9. Related framings (analogy, not derivation)
[HEURISTIC] Two established ideas rhyme with the S·I·C·T intuition and are offered strictly as analogies to locate it, not as foundations from which it is derived.
Requisite variety (Ashby, 1956): a regulator must command at least as much variety as the disturbances it controls. The S + C ≥ I + T slogan is in the same family of "a system's regulatory capacity must keep pace with its load" intuitions, but S·I·C·T is neither a formalisation nor a special case of Ashby's law, and we do not claim the inequality inherits Ashby's mathematical standing.
Information theory (Shannon, 1948): the term "Information" in the lens is used in an informal, business sense (inbound signal to be absorbed), not in Shannon's precise entropy sense. Conflating the two would be a category error.

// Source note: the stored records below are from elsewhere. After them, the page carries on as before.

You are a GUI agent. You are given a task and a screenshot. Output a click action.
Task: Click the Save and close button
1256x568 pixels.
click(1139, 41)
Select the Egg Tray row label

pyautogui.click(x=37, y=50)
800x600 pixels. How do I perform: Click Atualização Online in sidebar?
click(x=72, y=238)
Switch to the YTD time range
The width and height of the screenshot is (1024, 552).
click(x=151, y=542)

Naming these analogues is itself a calibration act: it shows where the intuition comes from while refusing the borrowed authority of formal results.
10. Conclusion
We have presented S·I·C·T as a parsimonious lens for triaging enterprise generative-AI use cases, applied it to a faithfully sourced 101-blueprint corpus, and surfaced five cross-industry control motifs. The lens's honest value is communicative and organisational: it gives one vocabulary to failure modes otherwise re-discovered per industry. Its central ordering claim is, at present, a design heuristic and not a law; §7 specifies what a falsification attempt would look like. The framework should be deployed — in client work, in pedagogy, in deployment reviews — with its epistemic status visible, never as settled science.
Calibration badge legend
[ESTABLISHED] — Settled, consensus knowledge. (Not used in this paper.)
[GROUNDED] — Well-supported by a specific, checkable source or directly verifiable observation.

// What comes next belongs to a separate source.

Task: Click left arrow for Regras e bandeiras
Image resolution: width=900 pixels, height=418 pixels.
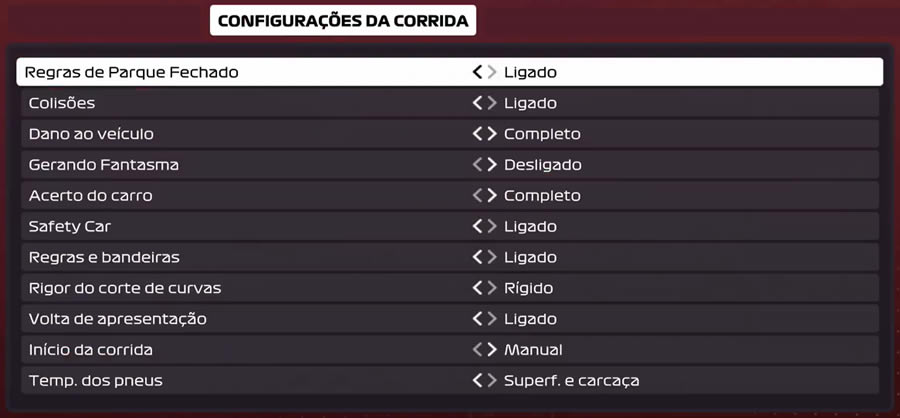Action: pyautogui.click(x=478, y=257)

[HEURISTIC] — A useful, defensible device or interpretation; not predictive or proven.
[SPECULATIVE] — A conjecture or slogan; not currently testable or validated as stated.
References
Seroter, R., & Sanin, A. (2025, 21 August). 101 gen AI use cases with technical blueprints. Google Cloud Blog. https://cloud.google.com/blog/products/ai-machine-learning/real-world-gen-ai-use-cases-with-technical-blueprints
Ashby, W. R. (1956). An Introduction to Cybernetics. Chapman & Hall. (Cited as analogy only — Law of Requisite Variety.)
Shannon, C. E. (1948). A Mathematical Theory of Communication. Bell System Technical Journal, 27. (Cited as analogy only — informal vs. formal "information".)
S·I·C·T is a proprietary conceptual framework of the Roth Complexity Lab; it has no peer-reviewed standing and is presented here as a heuristic lens.